Attorney in Gene Patent Ruling Examines Far-Reaching Implications
Monday, September 09, 2013
The lead American Civil Liberties Union (ACLU) lawyer who successfully fought to ensure that human genes could not be patented will discuss the recent Supreme Court ruling and the far-reaching implications for pathology, laboratory medicine, and patient care at ASCP 2013 Chicago, Sept. 18–21.
“There will be a lot of fighting about the breadth of the Supreme Court decision, but there is no longer any doubt that patenting a gene found in nature is not possible in the United States.”
—Chris Hansen, J.D.
Chris Hansen, J.D., the architect of the landmark gene patent lawsuit against Myriad Genetics’ right to patent the BRCA1 and BRCA2 genes, will discuss the court ruling on Wednesday, Sept. 18, from 2 p.m. to 2:50 p.m. at the Hyatt Regency Chicago.
Mr. Hansen, who represented ASCP and 19 other plaintiffs in the lawsuit, challenging Myriad Genetics’ right to patent human genes, will participate in a session moderated by Lee Hilborne, MD, MPH, DLM(ASCP)CM FASCP, a former ASCP President. Myla Lai-Goldman, MD, FASCP, Chief Executive Officer and President of GeneCentric Diagnostics in Durham, N.C., will also serve on the panel.
“There will be a lot of fighting about the breadth of the Supreme Court decision, but there is no longer any doubt that patenting a gene found in nature is not possible in the United States,” says Mr. Hansen, who initially urged the ACLU to take up the case and developed the strategy for the arguments in the lawsuit.
On June 13, the U.S. Supreme Court ruled that patents on two genes associated with hereditary breast and ovarian cancer were invalid. The Court’s unanimous decision found that naturally occurring DNA is a product of nature and not patent eligible merely because it has been isolated. The Court also ruled that cDNA, which is synthetically-made DNA, is patent eligible because it is not naturally occurring. Some cDNA patents may not be patent eligible where the cDNA is indistinguishable from natural DNA. The Court expresses no opinion on whether cDNA is otherwise patentable.

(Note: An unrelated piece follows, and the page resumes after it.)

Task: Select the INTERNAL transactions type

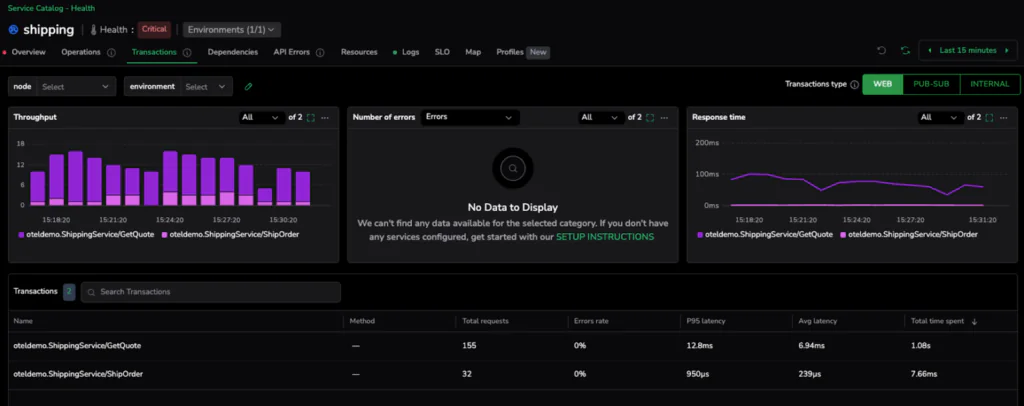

Determining which genes are “natural” and whether cDNA is patentable likely will continue to be fought in the courts, according to Mr. Hansen.
At ASCP 2013 Chicago, Mr. Hansen will tell the dramatic history of the court battle: years of arguing the case at the district court level, reaching out to professional medical organizations such as ASCP, gathering a coalition of plaintiffs, and the ultimate challenge of bringing the case before the Supreme Court.
At its core, the ongoing case questioned Myriad Genetics’ right to patent BRCA1 and BRCA2, two genes that correlate to significantly increased rates of breast and ovarian cancer. The patents did for a time allow Myriad to be the exclusive U.S. commercial provider of screening assays for these genes and permit the company to determine the terms and price for testing, making it impossible for women to access alternative tests or obtain a second opinion about their results. The patents also gave Myriad the authority to prohibit researchers from investigating these genes without first gaining permission.
“We expect that the precedent will open the doors for professionals who want to work with genes that up to this point have been patented,” said Dr. Lai-Goldman. “The ruling allows scientists and others trying to market newer tests to provide individuals with knowledge about their personal risk for a variety of illnesses.”